How would I go about that? When I look for public DNS servers,
I see Cloudfare’s 126.96.36.199, but GoDaddy will not accept that. I asked ChatGPT for help, and it was fairly useless, but did suggest Cloudfare’s one.one.one.one, which Godaddy accepts. But that was the only DNS server GoDaddy would accept that I got from ChatGPT – it gave me several others including dns.google, and dns.quad9.net, but none of them were accepted by GoDaddy. Apparently 188.8.131.52 is another Cloudfare one, but neither that works, nor my guess of one.zero.zero.one.
What do you mean by “Youll need to make sure your zones stay in sync between them”? I don’t understand what the zones are. As you can guess, I’m not an IT professional.
Given GoDaddy accepts one.one.one.one, would that add any redundancy, or more likely to cause problems? I accept what you say about DNS outages being very rare, so it’s not worth losing sleep over it. But if I could gain some measure of redundancy, I’d feel a bit happier.
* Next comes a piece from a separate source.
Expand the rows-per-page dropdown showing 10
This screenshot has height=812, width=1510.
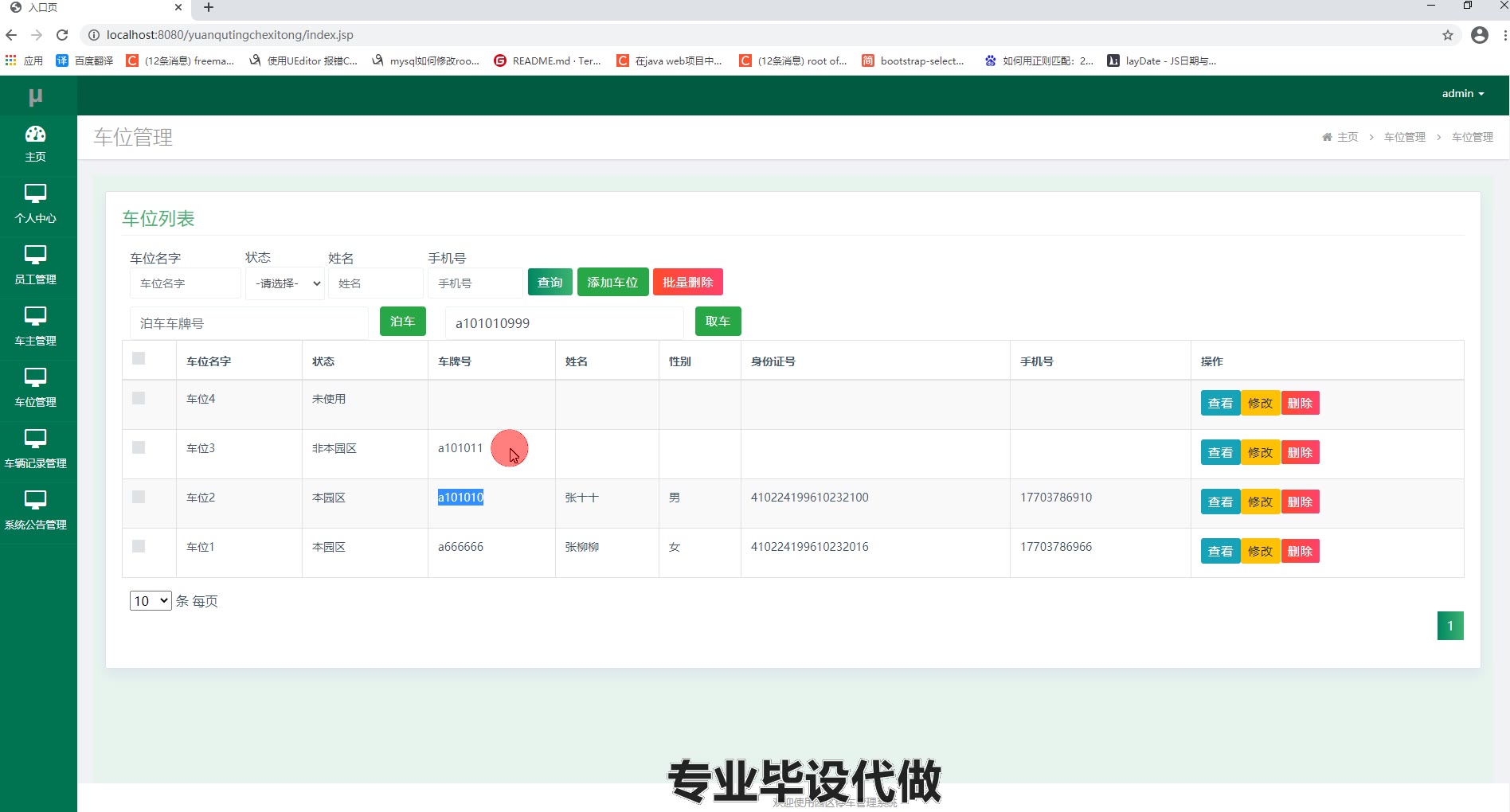pyautogui.click(x=151, y=601)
Maybe setting one.one.one.one as the primary, and Ionos’s non-functional ns1045.ui-dns.org as the secondary would be worthwhile as a test. That would mean one.one.one.one is the only workable DNS server, so not a long-term solution, but it would at least prove if one.one.one.one will function. However, I’m concerned what you say about keeping zones in sync, as I don’t have a clue what that means, and it may mean that adding one.one.one.one to GoDaddy’s servers will actually cause problems, not add reliability.